» THE PROBLEM
Please rescale the rows from the line containing "This screenshot has width=712, height=646." through the line containing "coord(702,167)", writing out every line again in full. Multiply each click coordinate by 1.7 and round to whole numbers with halves rounded up, leaving all other numbers unchanged.

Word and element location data

----

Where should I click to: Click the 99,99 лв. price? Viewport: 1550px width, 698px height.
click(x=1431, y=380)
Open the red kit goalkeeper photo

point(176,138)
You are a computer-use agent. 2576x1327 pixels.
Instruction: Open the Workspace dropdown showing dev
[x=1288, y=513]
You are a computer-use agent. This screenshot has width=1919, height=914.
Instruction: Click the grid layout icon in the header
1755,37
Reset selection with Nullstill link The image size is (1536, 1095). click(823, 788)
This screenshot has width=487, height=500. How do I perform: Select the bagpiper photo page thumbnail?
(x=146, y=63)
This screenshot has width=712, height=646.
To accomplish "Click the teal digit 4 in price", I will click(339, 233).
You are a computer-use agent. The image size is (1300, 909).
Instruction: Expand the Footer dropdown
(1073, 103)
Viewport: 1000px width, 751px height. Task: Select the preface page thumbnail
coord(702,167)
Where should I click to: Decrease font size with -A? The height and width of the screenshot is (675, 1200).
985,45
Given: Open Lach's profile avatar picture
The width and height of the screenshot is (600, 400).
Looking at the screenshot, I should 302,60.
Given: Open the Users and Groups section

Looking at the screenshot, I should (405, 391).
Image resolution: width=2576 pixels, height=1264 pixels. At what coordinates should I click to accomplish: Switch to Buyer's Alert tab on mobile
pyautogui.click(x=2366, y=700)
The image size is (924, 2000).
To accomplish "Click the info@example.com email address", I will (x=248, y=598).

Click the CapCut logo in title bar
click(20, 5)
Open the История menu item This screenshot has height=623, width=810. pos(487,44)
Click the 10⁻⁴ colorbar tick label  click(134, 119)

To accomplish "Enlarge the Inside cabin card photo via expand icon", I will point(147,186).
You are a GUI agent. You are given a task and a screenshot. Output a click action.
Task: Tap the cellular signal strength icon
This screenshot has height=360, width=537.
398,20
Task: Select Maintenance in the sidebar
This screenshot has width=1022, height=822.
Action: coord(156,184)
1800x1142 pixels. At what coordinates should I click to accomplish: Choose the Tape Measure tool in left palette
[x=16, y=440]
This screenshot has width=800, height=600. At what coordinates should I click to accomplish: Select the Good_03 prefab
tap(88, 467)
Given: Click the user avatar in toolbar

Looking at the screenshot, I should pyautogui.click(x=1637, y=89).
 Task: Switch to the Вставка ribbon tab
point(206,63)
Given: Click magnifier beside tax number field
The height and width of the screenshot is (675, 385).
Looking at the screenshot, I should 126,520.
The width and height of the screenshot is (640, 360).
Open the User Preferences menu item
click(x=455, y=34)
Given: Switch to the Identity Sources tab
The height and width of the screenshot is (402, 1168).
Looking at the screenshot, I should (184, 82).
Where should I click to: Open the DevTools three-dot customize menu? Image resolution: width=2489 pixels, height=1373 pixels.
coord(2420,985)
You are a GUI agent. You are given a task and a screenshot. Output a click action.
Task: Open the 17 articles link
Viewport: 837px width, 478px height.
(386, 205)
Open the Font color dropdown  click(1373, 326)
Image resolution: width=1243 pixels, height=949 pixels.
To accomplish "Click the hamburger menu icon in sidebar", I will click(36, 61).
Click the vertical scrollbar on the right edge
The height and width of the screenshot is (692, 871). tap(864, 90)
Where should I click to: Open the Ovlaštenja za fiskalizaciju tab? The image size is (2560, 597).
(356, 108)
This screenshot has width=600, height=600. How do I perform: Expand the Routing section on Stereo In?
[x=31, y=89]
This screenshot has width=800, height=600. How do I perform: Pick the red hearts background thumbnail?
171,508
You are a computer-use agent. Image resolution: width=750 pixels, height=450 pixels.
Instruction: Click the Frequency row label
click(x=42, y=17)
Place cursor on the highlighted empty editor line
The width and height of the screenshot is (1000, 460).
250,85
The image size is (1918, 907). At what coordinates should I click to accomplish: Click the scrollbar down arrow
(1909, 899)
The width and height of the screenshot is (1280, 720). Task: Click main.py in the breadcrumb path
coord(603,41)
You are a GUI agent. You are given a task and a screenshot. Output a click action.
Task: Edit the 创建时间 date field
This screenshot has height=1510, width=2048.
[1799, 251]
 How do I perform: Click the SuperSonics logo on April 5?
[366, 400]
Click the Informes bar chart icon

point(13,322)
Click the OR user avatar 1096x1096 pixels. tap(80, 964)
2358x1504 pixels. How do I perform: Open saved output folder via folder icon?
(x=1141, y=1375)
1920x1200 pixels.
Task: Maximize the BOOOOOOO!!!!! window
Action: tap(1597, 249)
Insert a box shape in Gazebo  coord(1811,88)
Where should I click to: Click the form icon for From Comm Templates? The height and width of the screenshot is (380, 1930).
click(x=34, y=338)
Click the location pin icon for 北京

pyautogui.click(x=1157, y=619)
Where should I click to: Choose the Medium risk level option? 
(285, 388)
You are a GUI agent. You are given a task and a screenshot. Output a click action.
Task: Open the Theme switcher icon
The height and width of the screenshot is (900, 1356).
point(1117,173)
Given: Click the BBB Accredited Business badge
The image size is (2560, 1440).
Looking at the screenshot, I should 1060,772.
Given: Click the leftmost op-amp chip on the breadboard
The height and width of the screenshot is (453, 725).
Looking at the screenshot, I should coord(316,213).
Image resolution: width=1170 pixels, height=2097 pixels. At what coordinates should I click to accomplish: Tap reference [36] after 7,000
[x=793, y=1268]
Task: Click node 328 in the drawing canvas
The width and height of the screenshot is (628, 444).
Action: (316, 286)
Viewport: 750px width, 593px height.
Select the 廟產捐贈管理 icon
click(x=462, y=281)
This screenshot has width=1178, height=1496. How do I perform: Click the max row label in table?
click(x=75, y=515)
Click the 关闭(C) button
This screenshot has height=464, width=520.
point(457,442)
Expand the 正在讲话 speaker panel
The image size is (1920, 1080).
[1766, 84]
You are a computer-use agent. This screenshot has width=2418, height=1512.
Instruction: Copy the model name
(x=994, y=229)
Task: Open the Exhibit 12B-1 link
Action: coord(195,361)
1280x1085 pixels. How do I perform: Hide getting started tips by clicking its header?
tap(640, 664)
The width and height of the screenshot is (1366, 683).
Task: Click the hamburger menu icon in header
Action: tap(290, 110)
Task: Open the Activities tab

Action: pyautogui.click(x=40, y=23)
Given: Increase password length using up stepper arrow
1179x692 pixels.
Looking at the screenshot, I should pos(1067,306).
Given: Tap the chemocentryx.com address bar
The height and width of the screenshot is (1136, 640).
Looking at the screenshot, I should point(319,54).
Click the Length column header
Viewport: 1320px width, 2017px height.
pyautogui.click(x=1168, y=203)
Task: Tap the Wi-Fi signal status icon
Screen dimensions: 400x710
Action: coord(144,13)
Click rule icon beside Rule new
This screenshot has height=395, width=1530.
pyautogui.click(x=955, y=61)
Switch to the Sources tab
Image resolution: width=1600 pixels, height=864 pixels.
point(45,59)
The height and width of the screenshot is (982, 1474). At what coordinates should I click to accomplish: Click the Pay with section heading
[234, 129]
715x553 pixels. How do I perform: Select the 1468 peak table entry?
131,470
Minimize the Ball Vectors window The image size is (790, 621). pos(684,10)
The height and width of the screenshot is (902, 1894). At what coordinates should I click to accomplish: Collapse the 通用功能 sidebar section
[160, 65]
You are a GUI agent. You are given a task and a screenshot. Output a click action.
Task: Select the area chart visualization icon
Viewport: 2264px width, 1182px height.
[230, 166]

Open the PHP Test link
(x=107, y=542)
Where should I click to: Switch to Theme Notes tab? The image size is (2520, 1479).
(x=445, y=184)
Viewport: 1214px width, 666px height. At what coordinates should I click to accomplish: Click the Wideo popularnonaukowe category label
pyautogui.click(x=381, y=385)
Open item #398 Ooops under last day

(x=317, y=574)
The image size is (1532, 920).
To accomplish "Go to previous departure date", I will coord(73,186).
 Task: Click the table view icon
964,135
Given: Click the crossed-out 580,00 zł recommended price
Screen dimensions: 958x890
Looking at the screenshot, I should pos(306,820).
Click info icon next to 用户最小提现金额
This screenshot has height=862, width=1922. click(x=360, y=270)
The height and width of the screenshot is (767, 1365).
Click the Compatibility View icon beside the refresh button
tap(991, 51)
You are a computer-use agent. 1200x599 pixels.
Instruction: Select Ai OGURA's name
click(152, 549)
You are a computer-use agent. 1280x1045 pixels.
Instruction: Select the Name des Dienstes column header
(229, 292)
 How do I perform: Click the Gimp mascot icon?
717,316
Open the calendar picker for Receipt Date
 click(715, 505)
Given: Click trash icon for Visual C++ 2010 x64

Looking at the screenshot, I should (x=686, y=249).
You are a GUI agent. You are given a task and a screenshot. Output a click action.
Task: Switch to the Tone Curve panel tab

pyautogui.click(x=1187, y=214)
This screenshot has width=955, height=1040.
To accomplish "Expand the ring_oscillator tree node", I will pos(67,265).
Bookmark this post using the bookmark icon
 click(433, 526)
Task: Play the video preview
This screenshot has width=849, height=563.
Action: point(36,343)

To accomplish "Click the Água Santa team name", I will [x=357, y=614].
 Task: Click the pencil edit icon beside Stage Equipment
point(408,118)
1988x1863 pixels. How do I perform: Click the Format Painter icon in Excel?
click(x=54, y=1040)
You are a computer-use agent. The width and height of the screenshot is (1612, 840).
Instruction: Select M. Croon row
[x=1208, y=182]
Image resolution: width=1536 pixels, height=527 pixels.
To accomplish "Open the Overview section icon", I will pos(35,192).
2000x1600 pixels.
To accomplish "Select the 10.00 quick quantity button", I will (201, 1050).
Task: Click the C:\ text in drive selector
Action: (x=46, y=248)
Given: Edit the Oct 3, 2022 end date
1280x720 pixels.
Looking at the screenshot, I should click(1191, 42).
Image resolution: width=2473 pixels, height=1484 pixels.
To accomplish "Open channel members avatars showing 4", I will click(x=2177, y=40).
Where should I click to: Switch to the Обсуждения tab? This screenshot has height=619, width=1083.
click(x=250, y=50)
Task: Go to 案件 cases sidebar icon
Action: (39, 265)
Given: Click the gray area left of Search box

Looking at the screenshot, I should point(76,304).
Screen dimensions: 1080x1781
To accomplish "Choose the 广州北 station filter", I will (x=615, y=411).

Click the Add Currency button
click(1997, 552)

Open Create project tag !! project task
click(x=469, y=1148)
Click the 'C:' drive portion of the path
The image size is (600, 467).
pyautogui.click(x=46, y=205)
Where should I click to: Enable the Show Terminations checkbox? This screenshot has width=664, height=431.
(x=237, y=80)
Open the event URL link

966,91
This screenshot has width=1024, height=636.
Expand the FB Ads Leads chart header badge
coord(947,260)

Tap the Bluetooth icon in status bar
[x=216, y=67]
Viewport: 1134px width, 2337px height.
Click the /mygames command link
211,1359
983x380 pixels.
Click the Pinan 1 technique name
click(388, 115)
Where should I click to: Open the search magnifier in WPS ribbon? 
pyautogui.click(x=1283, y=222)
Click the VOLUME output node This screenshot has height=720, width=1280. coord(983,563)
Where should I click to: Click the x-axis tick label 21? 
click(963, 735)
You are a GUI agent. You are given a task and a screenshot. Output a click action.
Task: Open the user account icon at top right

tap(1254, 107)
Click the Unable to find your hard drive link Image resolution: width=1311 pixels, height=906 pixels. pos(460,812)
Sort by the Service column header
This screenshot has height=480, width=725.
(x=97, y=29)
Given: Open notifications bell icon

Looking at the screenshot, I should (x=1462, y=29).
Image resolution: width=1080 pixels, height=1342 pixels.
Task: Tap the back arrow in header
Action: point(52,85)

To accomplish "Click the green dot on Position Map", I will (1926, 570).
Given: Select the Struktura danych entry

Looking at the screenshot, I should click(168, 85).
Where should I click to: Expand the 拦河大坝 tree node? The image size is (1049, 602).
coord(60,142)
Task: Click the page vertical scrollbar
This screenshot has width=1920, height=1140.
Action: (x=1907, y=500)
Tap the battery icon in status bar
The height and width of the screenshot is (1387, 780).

----

» OUTPUT OF THE TASK
This screenshot has width=712, height=646.
To accomplish "Click the teal digit 4 in price", I will click(576, 396).
You are a computer-use agent. The image size is (1300, 909).
Instruction: Expand the Footer dropdown
(1824, 175)
Viewport: 1000px width, 751px height. Task: Select the preface page thumbnail
coord(1193,284)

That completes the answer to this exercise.